Yesterday, U.S. Rep. Betty McCollum (D-MN), representing the St. Paul metro district, introduced legislation that would prevent mining in the same watershed as federal wildernesses like the Boundary Waters Canoe Area (BWCA). While that would not affect the proposed PolyMet development in Hoyt Lakes, part of the St. Louis River watershed, it would essentially block the less developed Twin Metals proposal in Ely.

Before anyone gets too excited, the bill has no chance of passing either the House or Senate. McCollum did say she hopes to influence the Obama administration to address the matter through the executive branch, though it’s hard to imagine much happening there one way or another.

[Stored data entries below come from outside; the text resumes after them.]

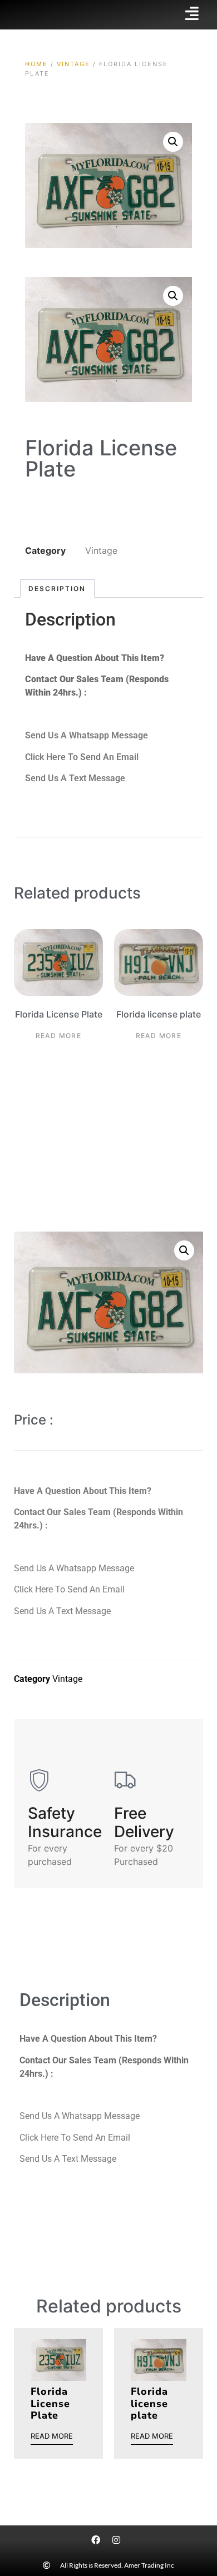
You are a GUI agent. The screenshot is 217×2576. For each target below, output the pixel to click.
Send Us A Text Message (75, 778)
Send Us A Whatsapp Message (86, 735)
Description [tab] (57, 588)
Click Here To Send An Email (82, 757)
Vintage (73, 64)
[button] (173, 142)
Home (36, 64)
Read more (59, 1035)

Also this week, the Minnesota Environmental Partnership announced the results of a poll it commissioned about mining. While 72 percent of Minnesotans support traditional iron mining, only 18 percent generally support nonferrous mining near the BWCA. The practice of “sulfide mining,” a term that refers to mining rocks high in sulfur which can create chemical reactions in area waters, has only 26 percent support, with 28 percent opposed and — the statistic of the hour — 46 percent claiming no opinion.

These stories are continued salvos in the debate over nonferrous mining (or “sulfide mining,” or “innovate new mining” or whatever you want to call it). With the intense global pressure being placed on iron mining and other commodities, it seems to me that the most likely thing to stop new mining is economic reality. Nevertheless, the battle over the regulatory environment is real. As the poll shows, the debate remains largely confined to mining companies and their political hands, environmentalists and their political hands, a contingent of opinionated campers and naturalists along with the ever-decreasing population of nearby cities.

To borrow from the board game “Clue,” in the end the culprit could be Apathy in the Conservatory with the Copper-Nickel Pipe.


  1. Independent says

    If only Betty was around in 1887 she may have had a chance at that one. Go cliff diving and swimming at Miners Lake in Ely this summer when you visit.